The problem
After locating the line with "Task: Click the Windows 开始 start button", set down that line and all the lines that follow it, unchanged, to the end of the records; omit the pictures.
___ Records supplied
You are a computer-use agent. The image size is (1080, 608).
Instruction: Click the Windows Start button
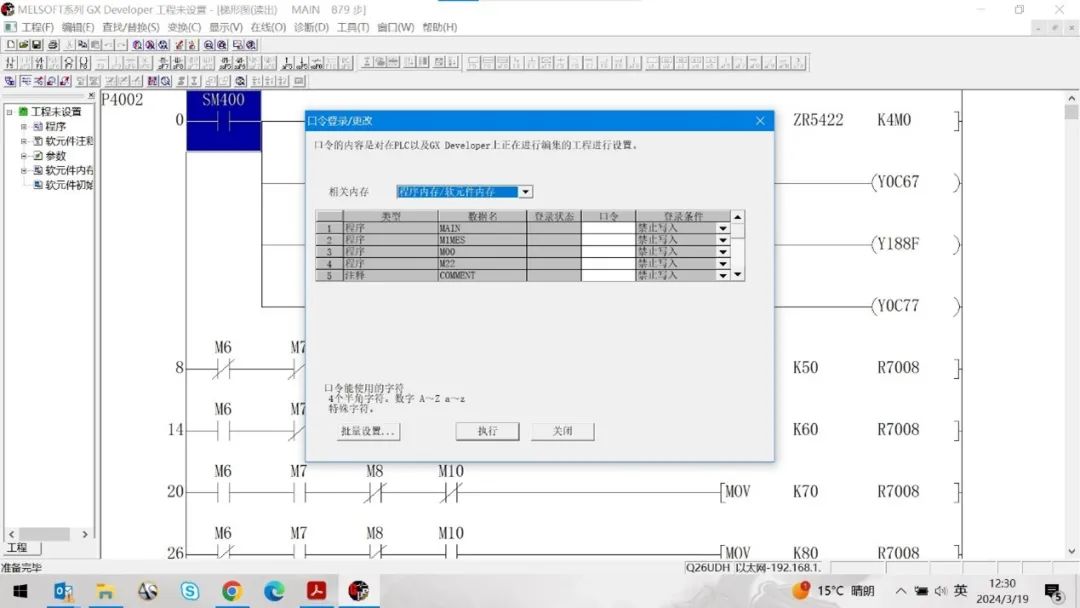(x=22, y=591)
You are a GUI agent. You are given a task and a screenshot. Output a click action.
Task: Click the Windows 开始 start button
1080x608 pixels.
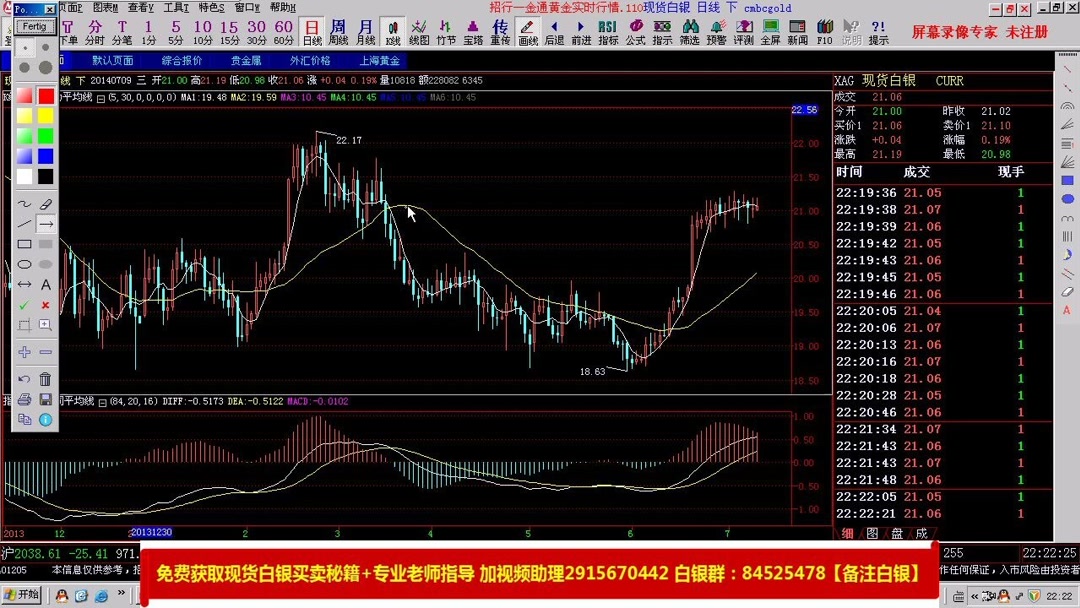22,594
______
Task response
Task: Click the Windows 开始 start button
1080x608 pixels.
22,594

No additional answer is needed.